Bio: White, Mrs. Lawrence C. (Saves Baby - 1955)
Contact: Dolores Mohr Kenyon
Surnames: White, Krause, Kuhl
----Source: Clark County Press (Neillsville,
Clark Co., WI.) May 12, 1955
White, Mrs. Lawrence C. (Saves Baby -
Saves Baby from the Cold Depths -
Mrs. Lawrence C. White, Town of Grant, waded into
the deep waters of O’Neill Creek, snatched her two-year-old
daughter from the water’s clutch and gave birth to a boy -
all within eight hours.
Mrs. White, with confinement expected soon, went
into Neillsville last Wednesday afternoon to see her doctor.
Upon her return to the tenant house on the George Krause place,
northeast of Neillsville, she was changing to her house dress when
Danny, four, came running, in great excitement, shouting that Ellen
had fallen into the creek. Mrs. White, in bare feet, dashed
out of the house and out to the road, in a race for the bridge,
distant perhaps 150 feet.
The Mother Waded in -
she ran, a man came along in a car, and she asked his help.

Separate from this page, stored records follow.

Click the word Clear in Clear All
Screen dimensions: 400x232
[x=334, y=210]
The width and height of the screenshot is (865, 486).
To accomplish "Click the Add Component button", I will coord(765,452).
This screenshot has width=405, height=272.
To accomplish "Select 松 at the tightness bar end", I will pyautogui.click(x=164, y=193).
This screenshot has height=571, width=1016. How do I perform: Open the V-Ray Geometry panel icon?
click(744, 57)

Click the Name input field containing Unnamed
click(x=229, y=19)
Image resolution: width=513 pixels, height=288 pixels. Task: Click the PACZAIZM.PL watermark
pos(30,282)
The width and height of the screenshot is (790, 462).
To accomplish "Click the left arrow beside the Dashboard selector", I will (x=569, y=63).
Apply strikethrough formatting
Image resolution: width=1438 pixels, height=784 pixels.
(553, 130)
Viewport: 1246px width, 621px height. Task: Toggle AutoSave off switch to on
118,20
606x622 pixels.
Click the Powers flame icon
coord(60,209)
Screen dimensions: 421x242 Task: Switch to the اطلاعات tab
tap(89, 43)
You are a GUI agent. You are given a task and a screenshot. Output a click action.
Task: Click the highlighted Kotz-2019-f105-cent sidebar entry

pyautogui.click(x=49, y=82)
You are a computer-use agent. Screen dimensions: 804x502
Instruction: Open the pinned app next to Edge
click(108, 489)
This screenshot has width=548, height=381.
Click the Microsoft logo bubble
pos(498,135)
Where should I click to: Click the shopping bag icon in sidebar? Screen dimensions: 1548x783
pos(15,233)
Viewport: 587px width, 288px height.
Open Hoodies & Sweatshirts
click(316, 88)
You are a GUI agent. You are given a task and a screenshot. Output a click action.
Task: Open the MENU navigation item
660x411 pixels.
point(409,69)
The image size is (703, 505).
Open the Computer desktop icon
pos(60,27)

The two ran to the bridge; saw the child in the water. The
man tried to reach the baby with a limb, but she was too far
out. He said he could not swim, Mrs. White could not swim
either, and she knew the water was deep. But she wasted no
time. From the east bank she waded out, reaching for the
baby. The water came higher and higher. The baby was
drifting toward the far shore. Finally, with the water up to
her breasts, she grabbed one little foot, just as the child was
turning over on her face.
A Flicker of Life -
Wading to the bank, Mrs. White found life weak in
her child. The man, helping her, tried artificial
respiration. She put her mouth to the baby’s and sucked hard,
drawing out all the water she could. With a flicker of life
in evidence she took the baby into the man’s car, and he
raced over the rough roads to Granton; as they went the child
expelled water from her lungs. At Granton, the child was given
emergency aid. Soon Mr. White dashed into Granton from the
Harland Kuhl place, where he works, and took his wife and the baby,
both wet and cold from their encounter with the creek, to Memorial
Hospital at Neillsville. There the baby was found to be in
relatively good condition, despite her near-drowning. She was
held for a day or so and was then released.
Then another Race -
When Mrs. White returned home, she got into dry
clothing, attended to her family duties and presently recognized
the need for another rapid drive to the hospital. Her husband
hurried her over the road again, and at about 11 p.m. she gave
birth at Memorial Hospital to a boy of nine pounds and eleven
ounces - a fine young man, who had not been troubled at all by his
partnership encounter with O’Neill Creek.
She Learned Fear -
for little Ellen, the two-year-old who had fallen into the creek,
she had experienced a great change; when she contrary to family
orders had gone down to the creek early Wednesday afternoon, she
had daringly told her brothers, as she swung out over the water "I
ain’t afraid." But when, on Friday, The Press man
wanted to take her picture at the scene, she cried and did not want
to go near the water. She consented to go only when her
father took her in his arms and protected her from
Danny and his brothers have also learned a
wholesome respect for this creek, which is really only a tributary
of O’Neill Creek, which in the summer shrinks to almost
nothing, but which runs dangerously deep below the bridge in the
wet season. When The Press man first arrived, he found the
boys of the family on the east side of the house, as far as
possible from the creek.
Showed Her Brothers -
Prior to their education, Danny, 4, Timothy 6,
and Ilene Ellen, 2, had ventured down to the bridge. Ellen,
showing off her bravery to her big brothers grasped the railing
with her hands and swung back and forth, with the brave words "I
ain’t afraid." But the little hands were not strong
enough. They failed her on a swing out, and she fell into the
water. Danny dashed home for mother. Timothy stood
watch. Happily the child floated mostly on her back, and did
not completely fill her lungs. She was upon her back when her
mother arrived; started to turn over as her mother reached
They Stick Together –
Those who read this are doubtless praising in their minds this mother, who waded into the deep and cold water to save her baby. But their thoughts are feeble compared to the warm praises of her husband. He is a real family man, with a warm love for his wife and children. He told The Press that he is deeply grateful to his wife for saving their baby, and for the way she has stuck loyally to him in a period of adversity. The Whites came up to Clark County from Waukesha, where he had worked and accumulated moderate savings. They were working a farm of their own for a time, and ran into hard going. But they are sticking together, despite cold water and adversity, and they have in them the stuff to see them through.